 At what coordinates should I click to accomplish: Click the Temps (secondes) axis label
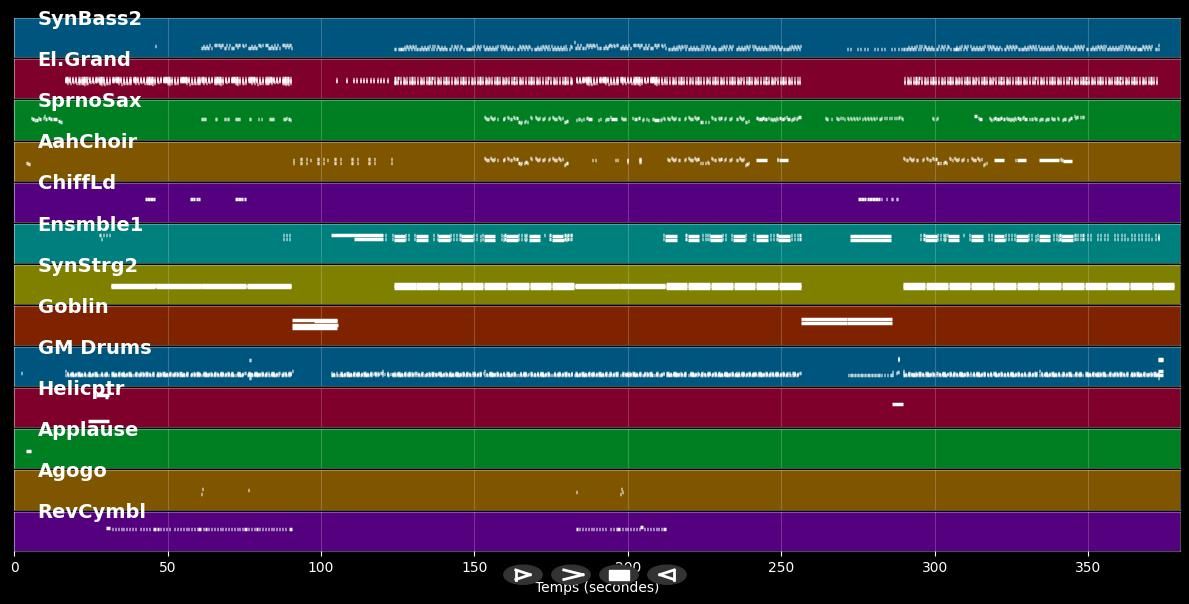tap(597, 588)
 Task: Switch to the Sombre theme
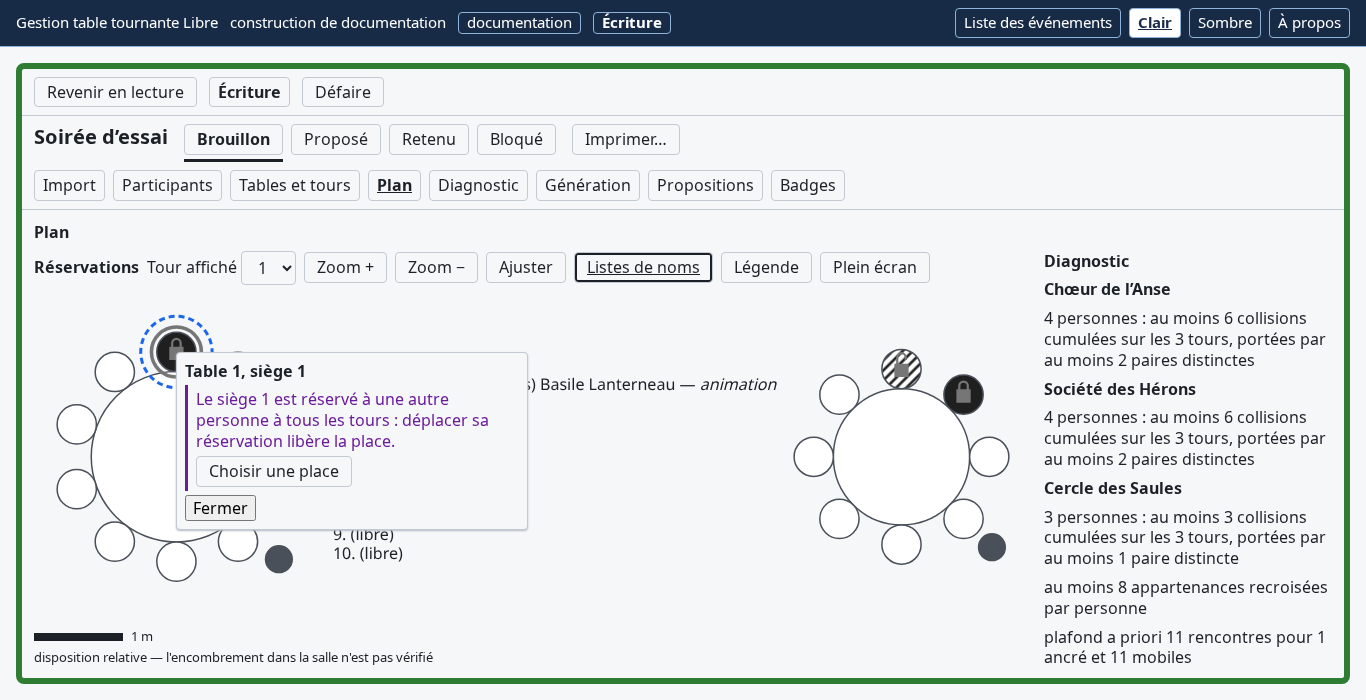pos(1225,23)
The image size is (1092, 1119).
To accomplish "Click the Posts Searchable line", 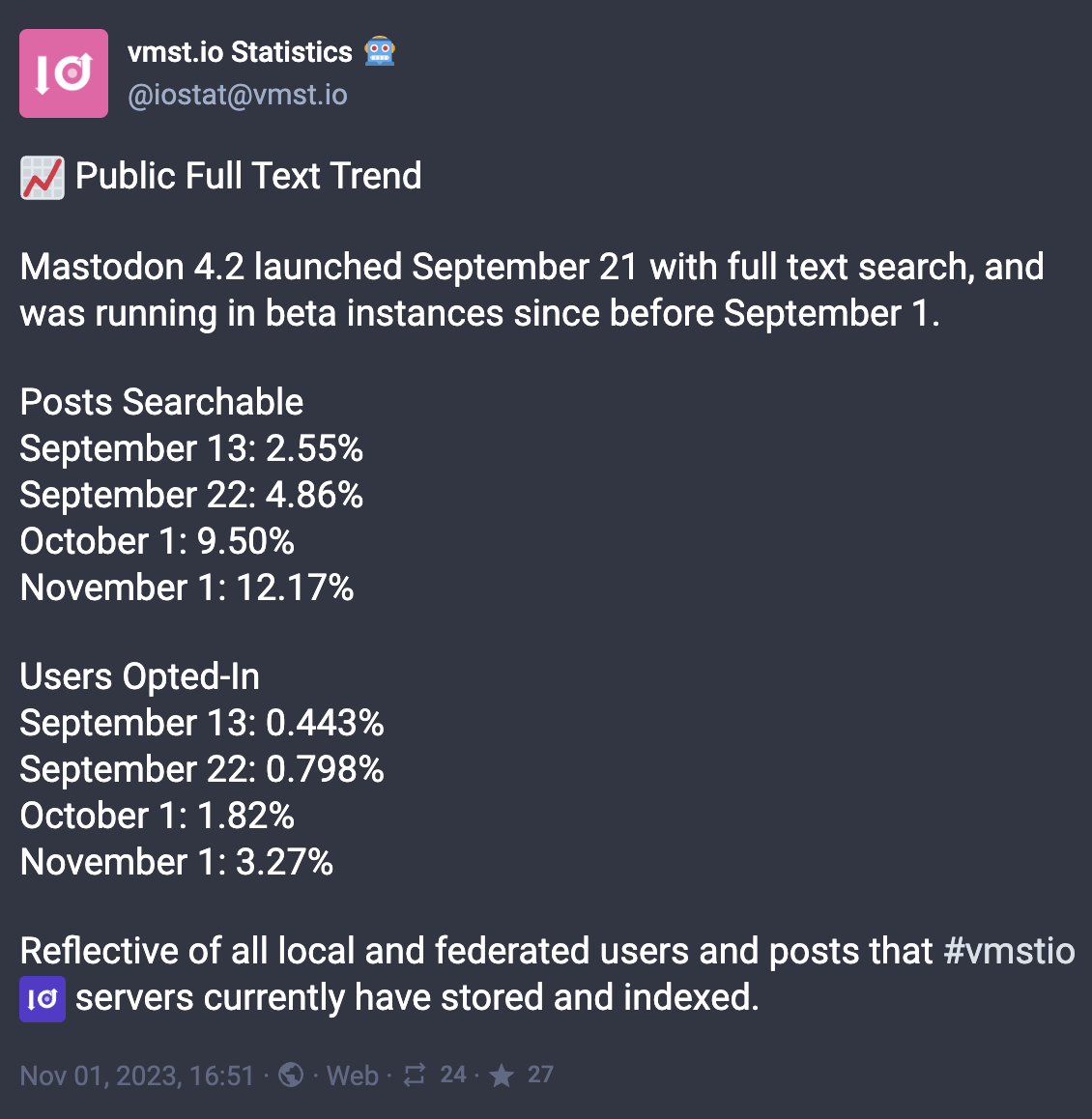I will 162,402.
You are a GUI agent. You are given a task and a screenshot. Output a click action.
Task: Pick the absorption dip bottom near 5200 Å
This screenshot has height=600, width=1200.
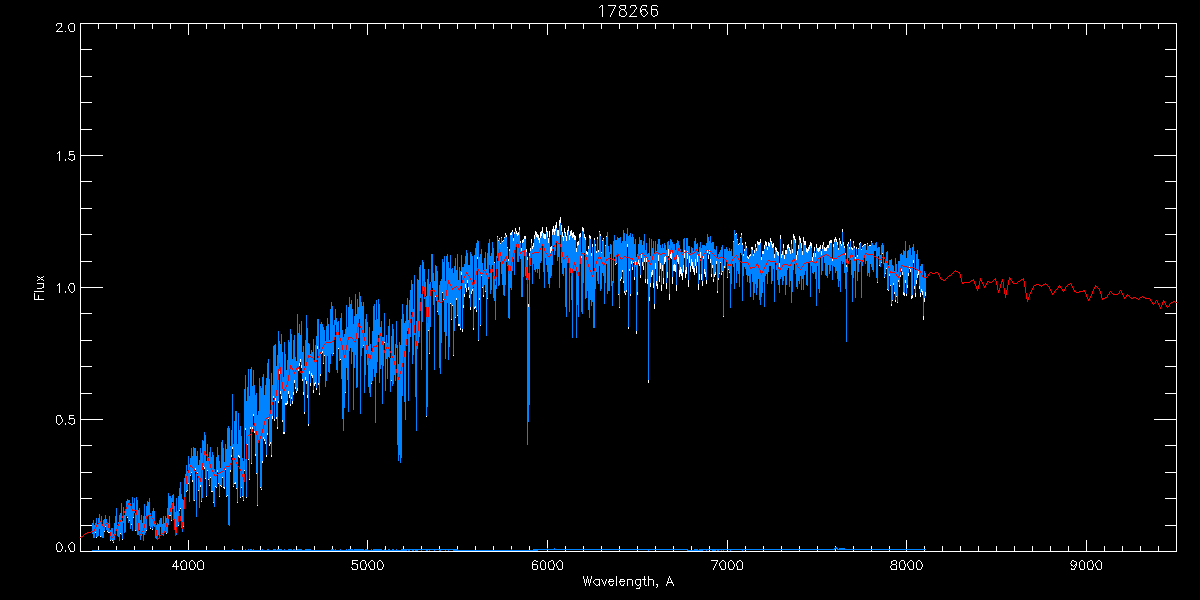pos(400,461)
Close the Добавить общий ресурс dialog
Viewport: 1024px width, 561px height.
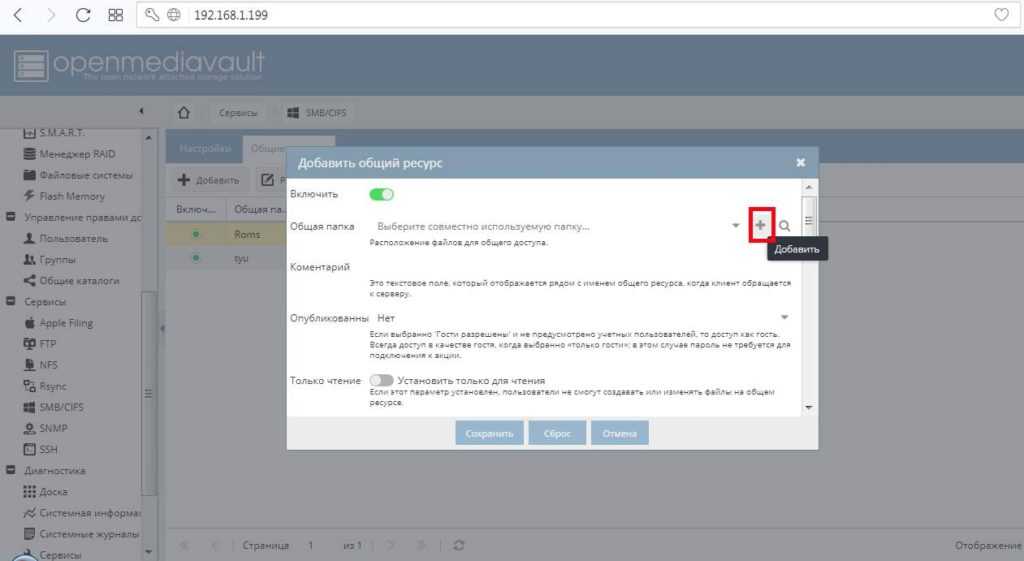tap(800, 162)
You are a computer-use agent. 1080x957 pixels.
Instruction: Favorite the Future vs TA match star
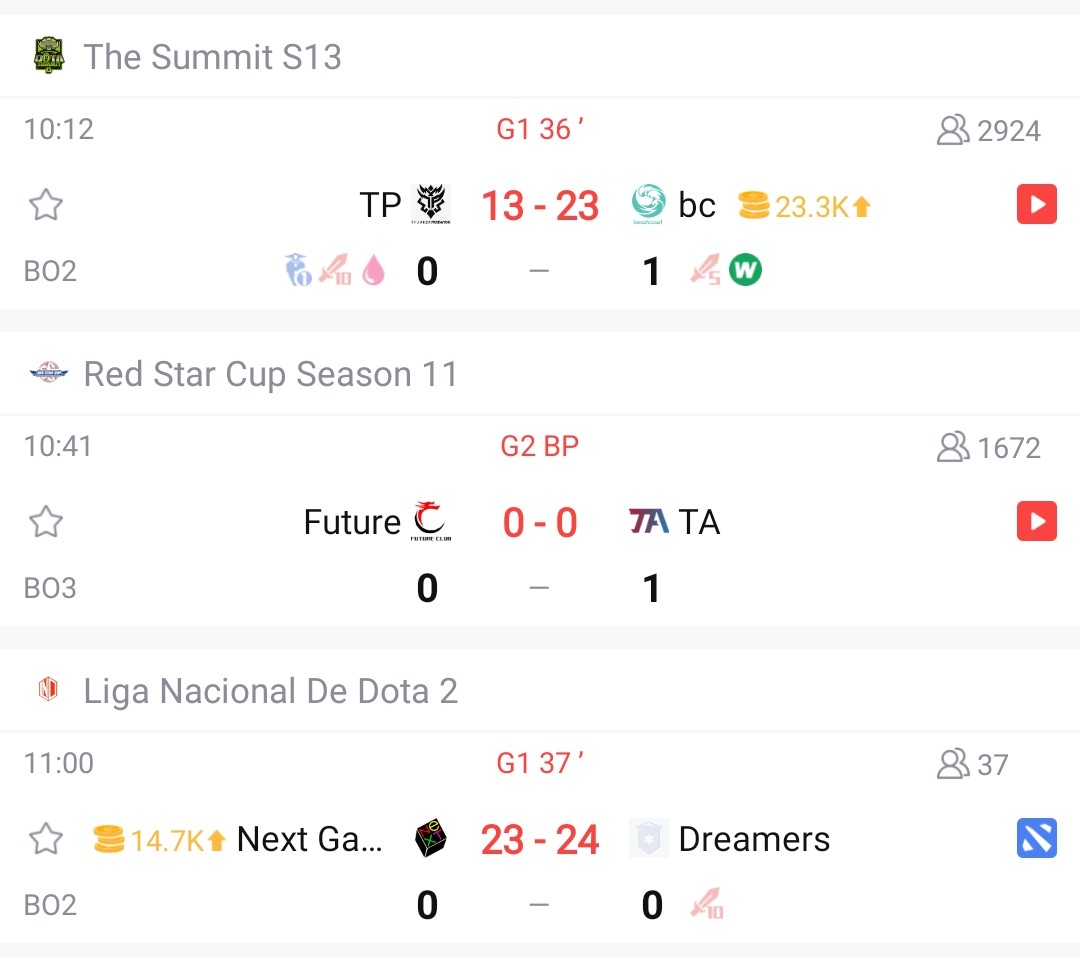(x=45, y=522)
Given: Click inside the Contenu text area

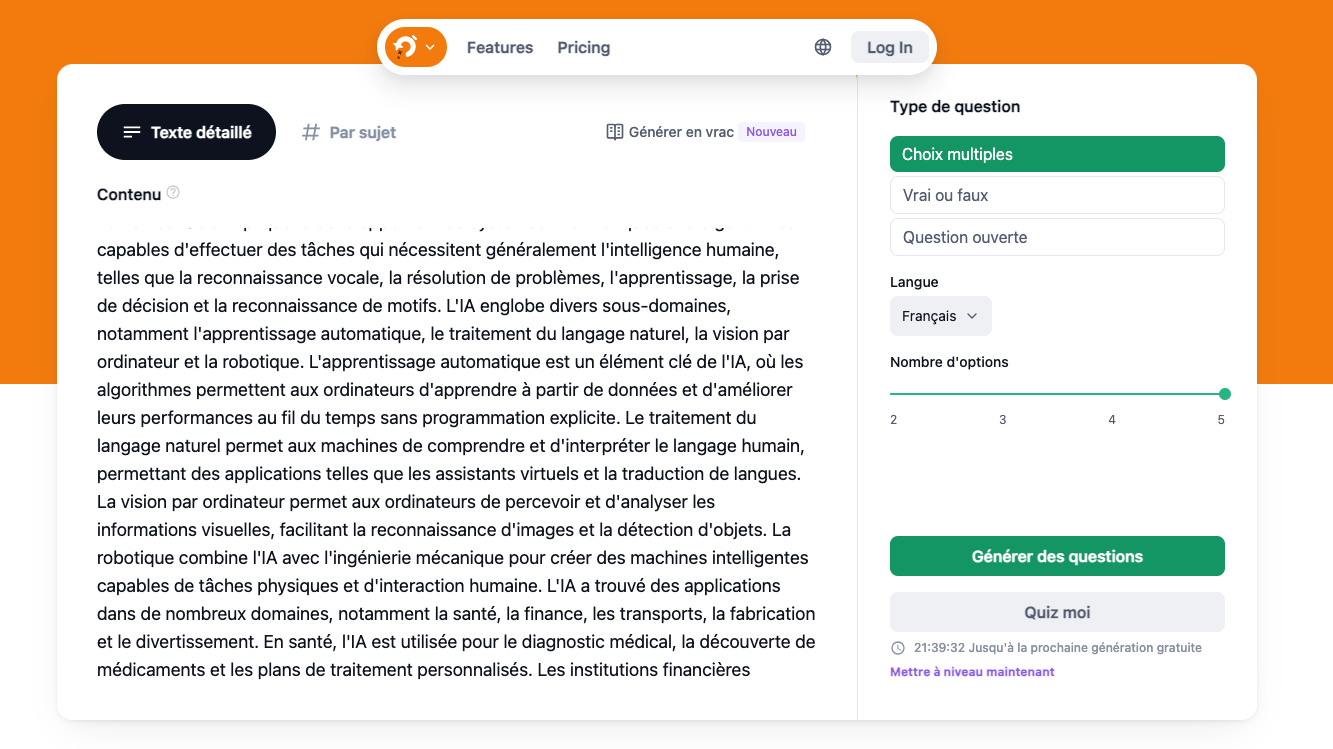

————————

Exercise — What should appear is an exact reproduction of the lines from the one with "You are a GUI" through the end of the material above, and no pictures.

Output below —
You are a GUI agent. You are given a task and a screenshot. Output a click action.
Task: Pick the absorption dip bottom near 5200 Å
This screenshot has height=600, width=1200.
pos(400,461)
Close the Добавить общий ресурс dialog
Viewport: 1024px width, 561px height.
tap(800, 162)
You are a computer-use agent. 1080x957 pixels.
Instruction: Favorite the Future vs TA match star
(x=45, y=522)
Given: Click inside the Contenu text area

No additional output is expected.